• Entries:
— Start —

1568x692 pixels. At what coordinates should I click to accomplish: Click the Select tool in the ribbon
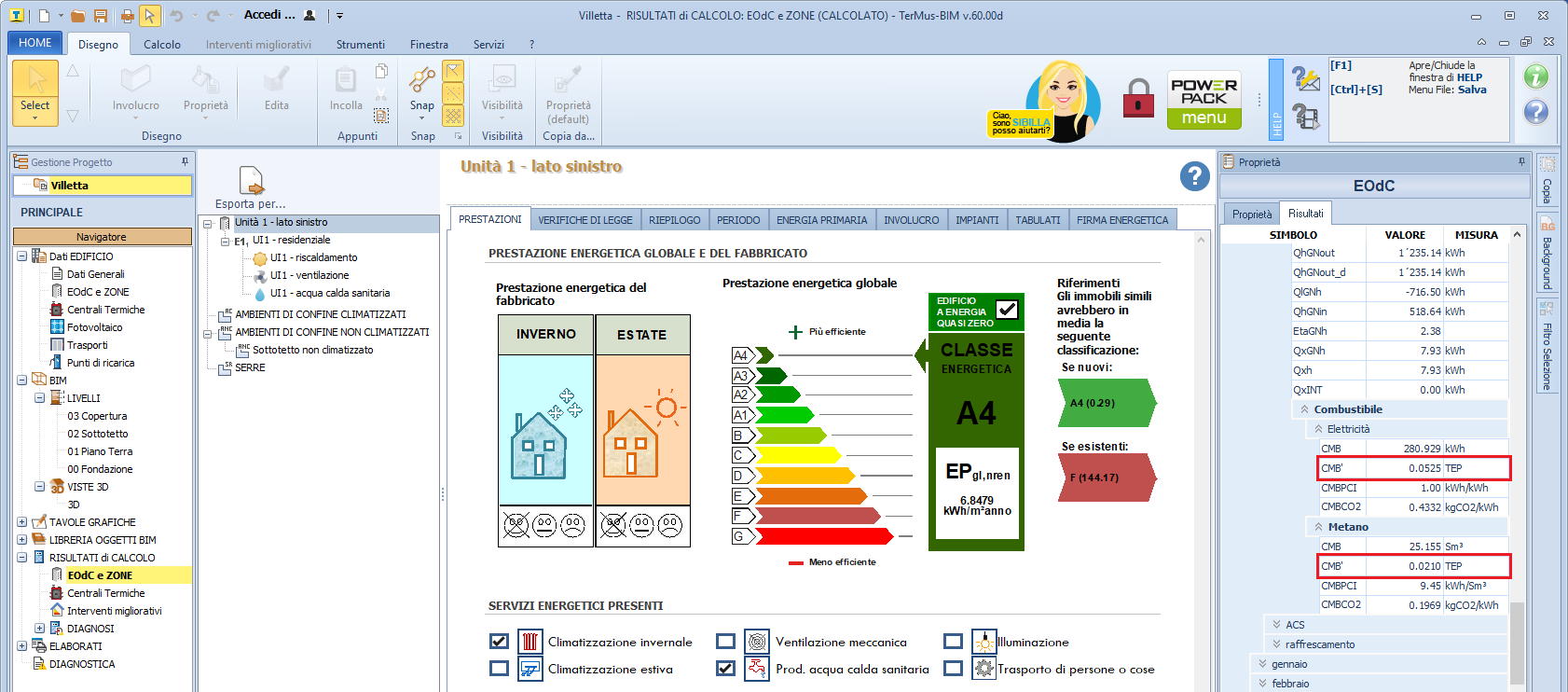click(35, 91)
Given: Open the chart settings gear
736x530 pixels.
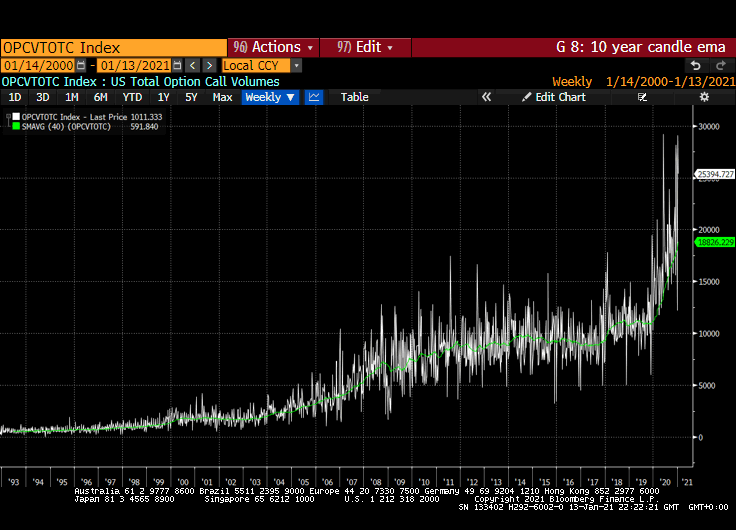Looking at the screenshot, I should [x=704, y=97].
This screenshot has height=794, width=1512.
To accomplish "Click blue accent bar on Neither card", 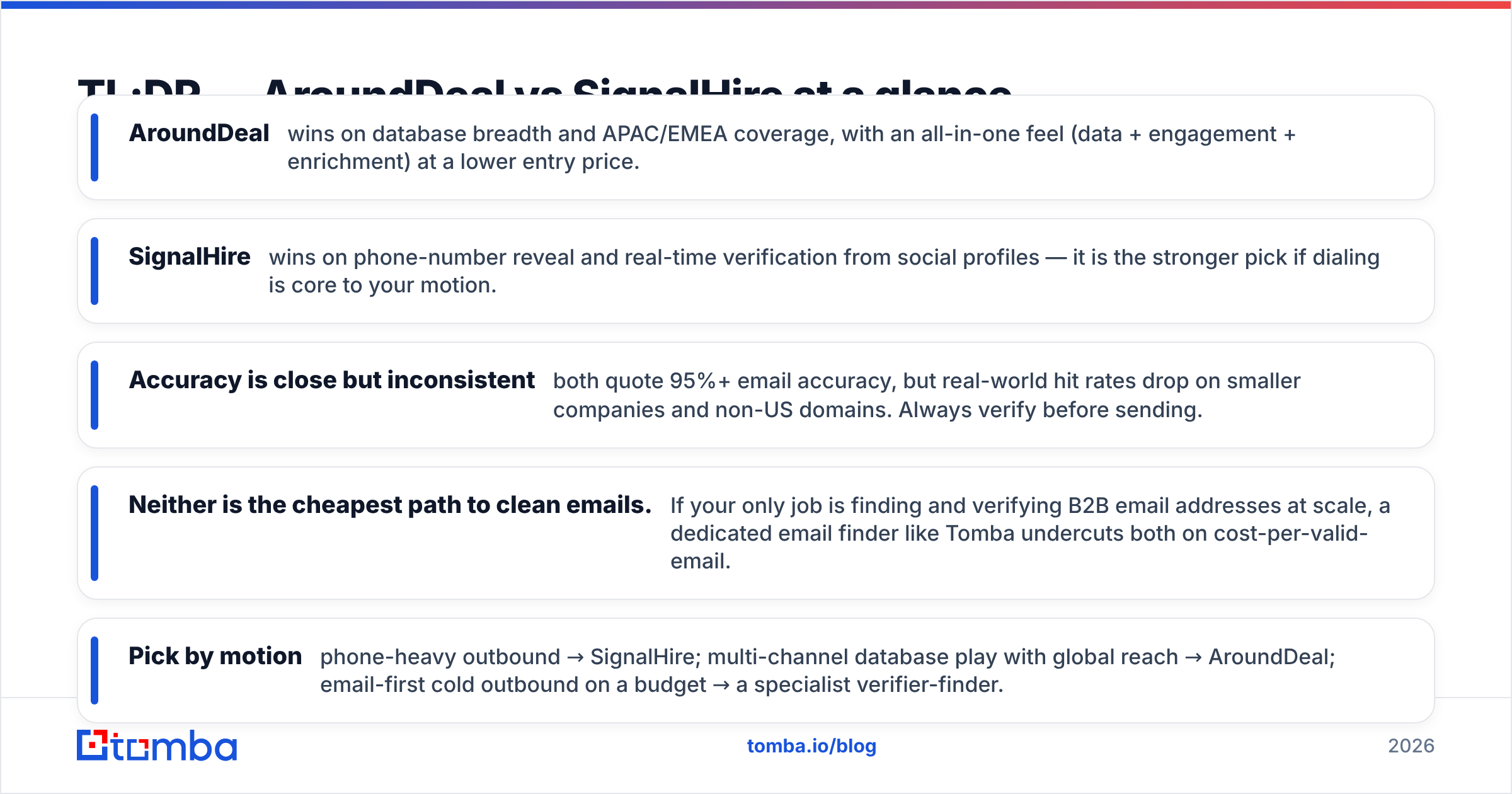I will pyautogui.click(x=94, y=533).
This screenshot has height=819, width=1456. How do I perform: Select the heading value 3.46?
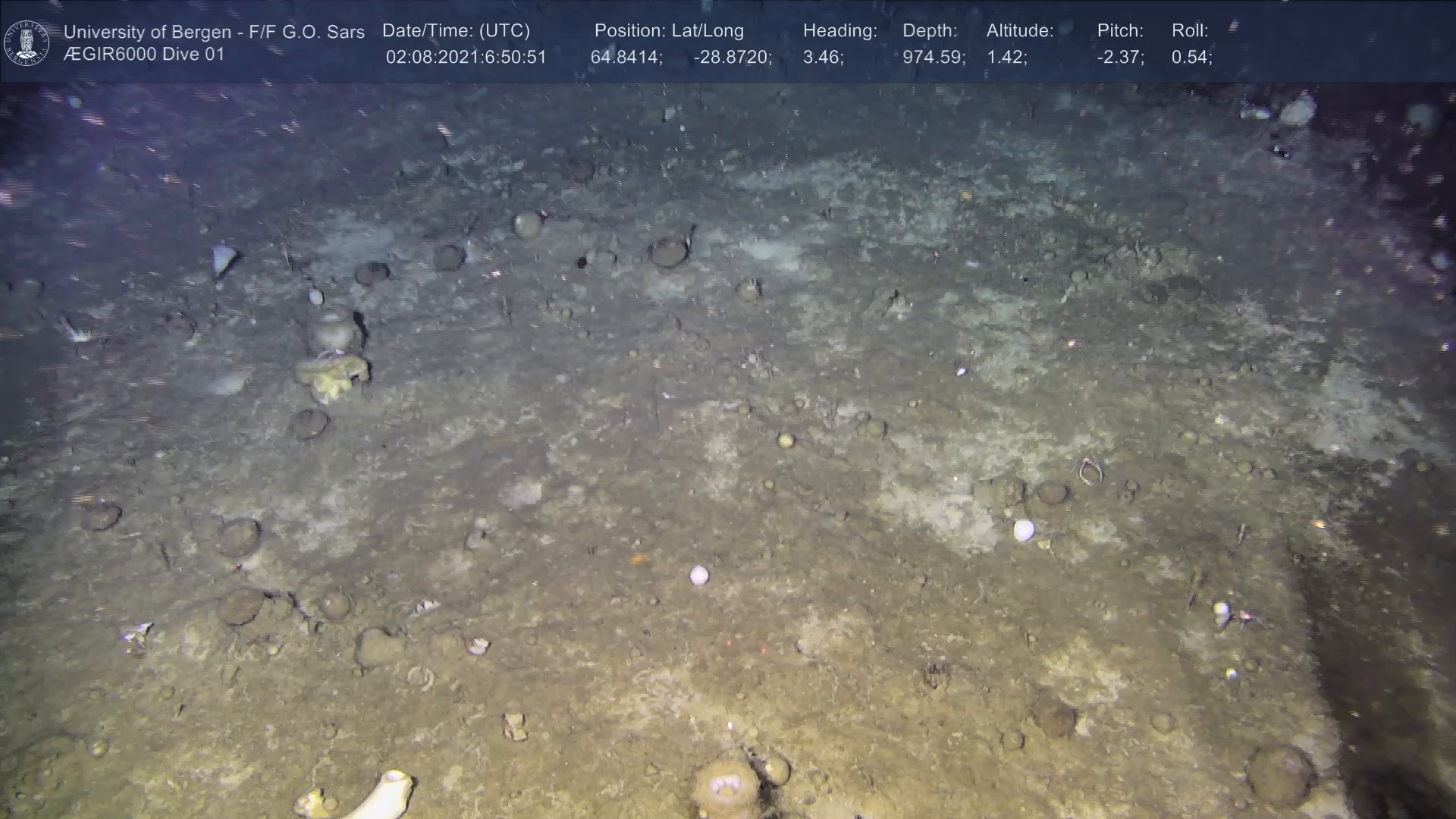(x=823, y=58)
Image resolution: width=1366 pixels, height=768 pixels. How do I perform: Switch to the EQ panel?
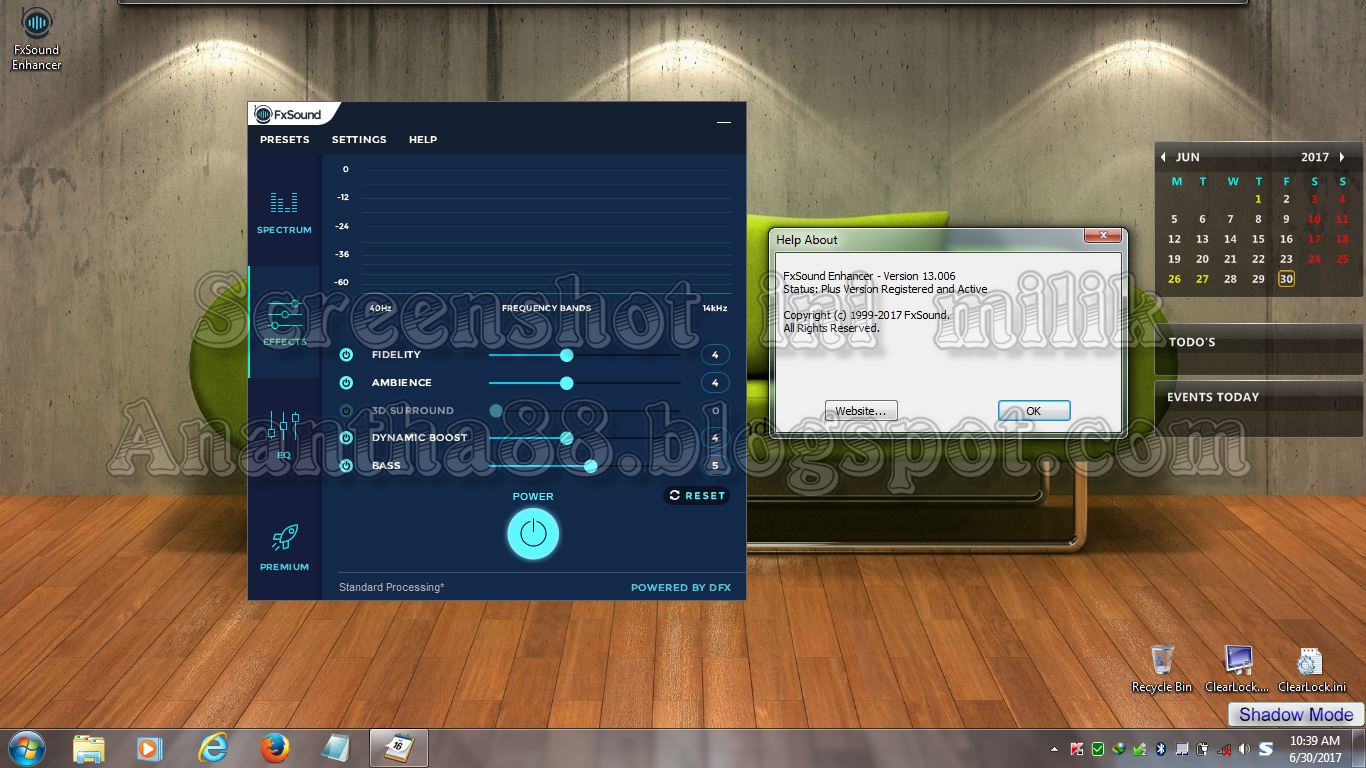(x=284, y=430)

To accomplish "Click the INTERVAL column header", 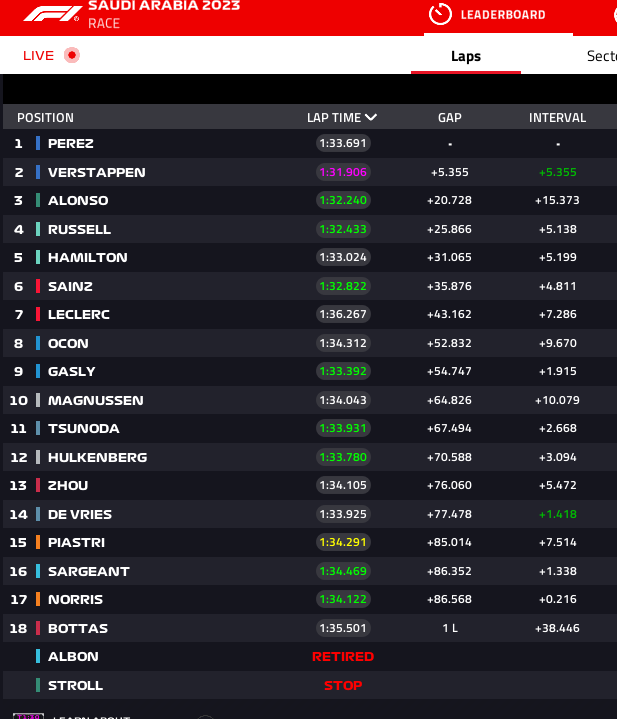I will [557, 118].
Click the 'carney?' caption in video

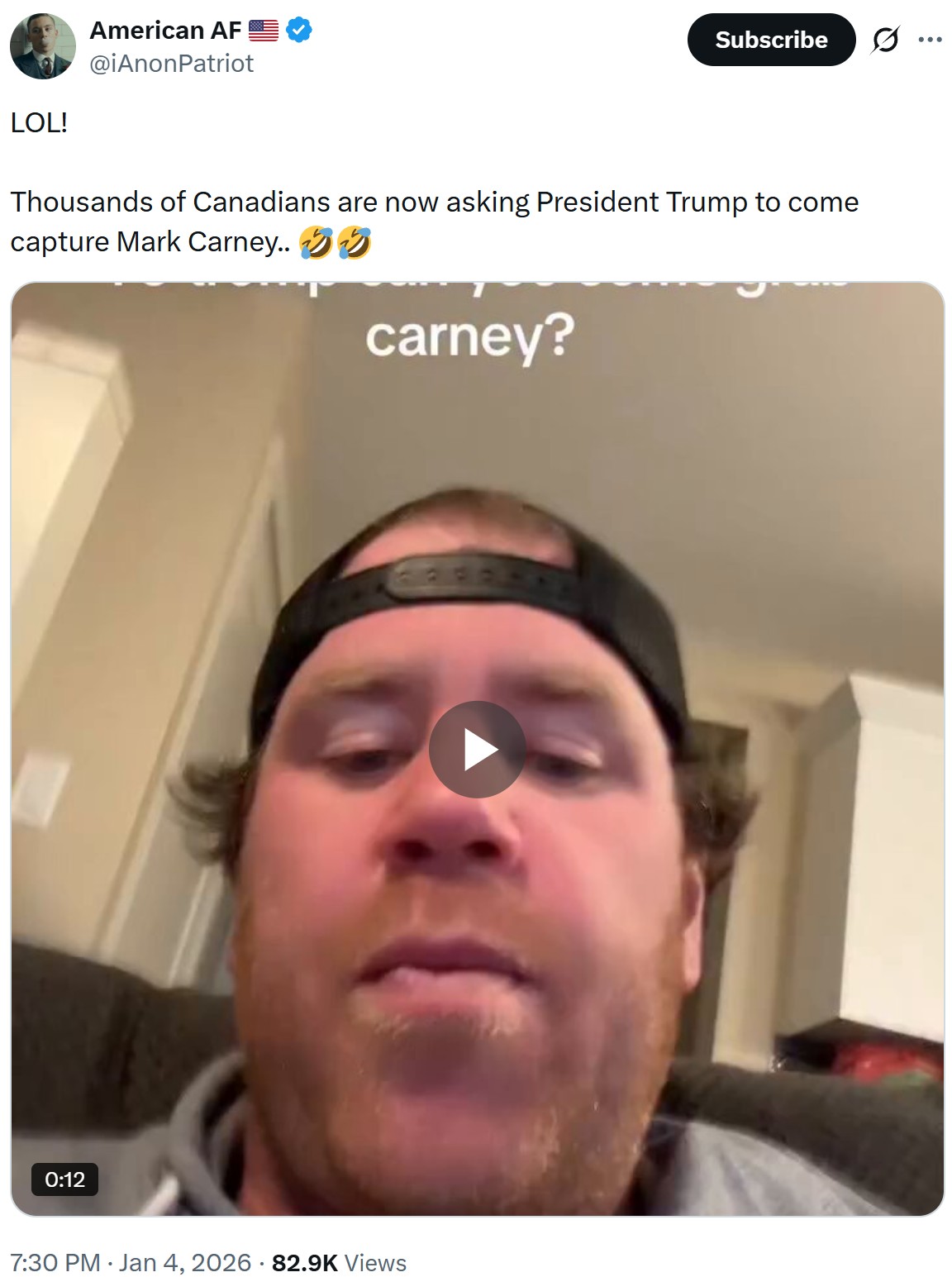pyautogui.click(x=469, y=337)
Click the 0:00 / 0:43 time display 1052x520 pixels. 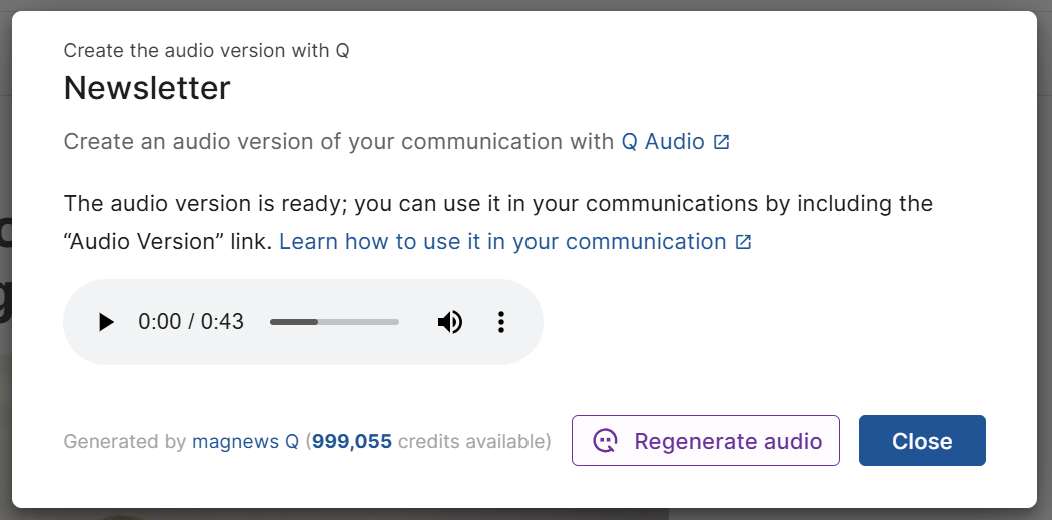click(191, 322)
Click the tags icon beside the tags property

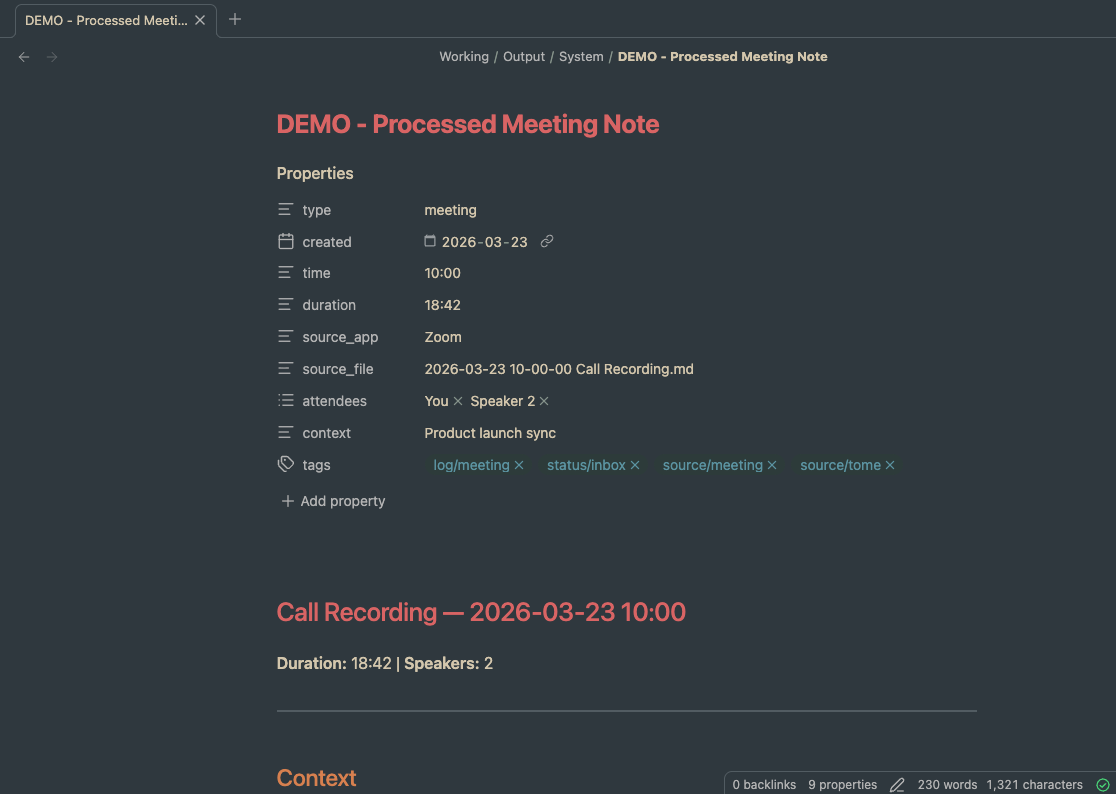(x=286, y=464)
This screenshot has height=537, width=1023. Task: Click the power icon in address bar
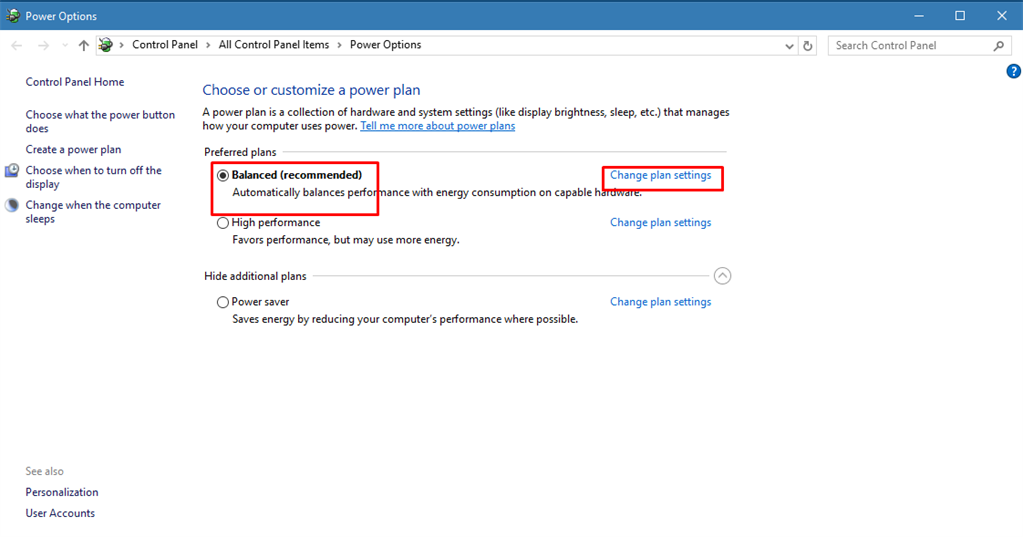click(106, 45)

— End —

• Task directions: Pull out every line in the items above that contains the string "height" and list those lines in their original order.

• Result of the task:
This screenshot has height=794, width=1512.
This screenshot has height=819, width=1456. How do I perform: Select the heading value 3.46?
Image resolution: width=1366 pixels, height=768 pixels. How do I perform: Switch to the EQ panel?
This screenshot has height=537, width=1023. Task: Click the power icon in address bar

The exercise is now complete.